*** Opening INPUT DATA ***
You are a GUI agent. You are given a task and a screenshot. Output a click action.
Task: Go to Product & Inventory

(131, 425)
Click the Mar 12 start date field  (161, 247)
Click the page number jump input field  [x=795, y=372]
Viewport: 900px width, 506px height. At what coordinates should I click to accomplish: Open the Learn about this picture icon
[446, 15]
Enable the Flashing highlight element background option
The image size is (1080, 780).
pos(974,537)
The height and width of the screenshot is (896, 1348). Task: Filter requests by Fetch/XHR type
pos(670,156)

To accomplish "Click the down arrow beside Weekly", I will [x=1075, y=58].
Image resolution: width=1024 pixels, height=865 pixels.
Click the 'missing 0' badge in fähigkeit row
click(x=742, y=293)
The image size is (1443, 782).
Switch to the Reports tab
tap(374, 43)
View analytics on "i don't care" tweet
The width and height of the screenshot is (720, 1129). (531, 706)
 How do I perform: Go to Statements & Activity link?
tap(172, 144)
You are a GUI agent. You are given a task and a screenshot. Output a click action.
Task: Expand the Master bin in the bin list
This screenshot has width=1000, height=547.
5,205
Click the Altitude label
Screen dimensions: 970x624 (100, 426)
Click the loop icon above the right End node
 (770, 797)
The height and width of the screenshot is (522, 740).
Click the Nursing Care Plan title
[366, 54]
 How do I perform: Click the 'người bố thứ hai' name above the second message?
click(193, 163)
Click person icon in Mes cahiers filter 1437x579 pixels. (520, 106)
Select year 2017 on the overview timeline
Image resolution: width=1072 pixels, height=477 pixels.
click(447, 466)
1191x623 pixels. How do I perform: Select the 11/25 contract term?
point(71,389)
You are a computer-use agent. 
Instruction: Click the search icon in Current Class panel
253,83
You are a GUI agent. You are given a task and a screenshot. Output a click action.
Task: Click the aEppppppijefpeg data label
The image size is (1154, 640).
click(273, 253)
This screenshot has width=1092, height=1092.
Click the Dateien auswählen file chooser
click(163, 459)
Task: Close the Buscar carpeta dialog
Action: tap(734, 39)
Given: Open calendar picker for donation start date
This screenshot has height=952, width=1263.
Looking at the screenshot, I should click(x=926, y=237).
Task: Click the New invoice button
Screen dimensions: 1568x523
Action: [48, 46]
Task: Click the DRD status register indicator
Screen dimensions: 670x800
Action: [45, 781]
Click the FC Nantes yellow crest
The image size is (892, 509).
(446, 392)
*** Closing INPUT DATA ***
## WHAT THIS TASK INVOLVES
Give the records back in full, word for word.

## SOLUTION TO THIS TASK
You are a GUI agent. You are given a task and a screenshot. Output a click action.
Task: Go to Product & Inventory

(131, 425)
Click the Mar 12 start date field  (161, 247)
Click the page number jump input field  [x=795, y=372]
Viewport: 900px width, 506px height. At what coordinates should I click to accomplish: Open the Learn about this picture icon
[446, 15]
Enable the Flashing highlight element background option
The image size is (1080, 780).
pos(974,537)
The height and width of the screenshot is (896, 1348). Task: Filter requests by Fetch/XHR type
pos(670,156)

To accomplish "Click the down arrow beside Weekly", I will [x=1075, y=58].
Image resolution: width=1024 pixels, height=865 pixels.
Click the 'missing 0' badge in fähigkeit row
click(x=742, y=293)
The image size is (1443, 782).
Switch to the Reports tab
tap(374, 43)
View analytics on "i don't care" tweet
The width and height of the screenshot is (720, 1129). (531, 706)
 How do I perform: Go to Statements & Activity link?
tap(172, 144)
You are a GUI agent. You are given a task and a screenshot. Output a click action.
Task: Expand the Master bin in the bin list
This screenshot has width=1000, height=547.
5,205
Click the Altitude label
Screen dimensions: 970x624 (100, 426)
Click the loop icon above the right End node
 (770, 797)
The height and width of the screenshot is (522, 740).
Click the Nursing Care Plan title
[366, 54]
 How do I perform: Click the 'người bố thứ hai' name above the second message?
click(193, 163)
Click person icon in Mes cahiers filter 1437x579 pixels. (520, 106)
Select year 2017 on the overview timeline
Image resolution: width=1072 pixels, height=477 pixels.
click(447, 466)
1191x623 pixels. How do I perform: Select the 11/25 contract term?
point(71,389)
You are a computer-use agent. 
Instruction: Click the search icon in Current Class panel
253,83
You are a GUI agent. You are given a task and a screenshot. Output a click action.
Task: Click the aEppppppijefpeg data label
The image size is (1154, 640).
click(273, 253)
This screenshot has width=1092, height=1092.
Click the Dateien auswählen file chooser
click(163, 459)
Task: Close the Buscar carpeta dialog
Action: tap(734, 39)
Given: Open calendar picker for donation start date
This screenshot has height=952, width=1263.
Looking at the screenshot, I should click(x=926, y=237).
Task: Click the New invoice button
Screen dimensions: 1568x523
Action: [48, 46]
Task: Click the DRD status register indicator
Screen dimensions: 670x800
Action: [45, 781]
Click the FC Nantes yellow crest
The image size is (892, 509).
(446, 392)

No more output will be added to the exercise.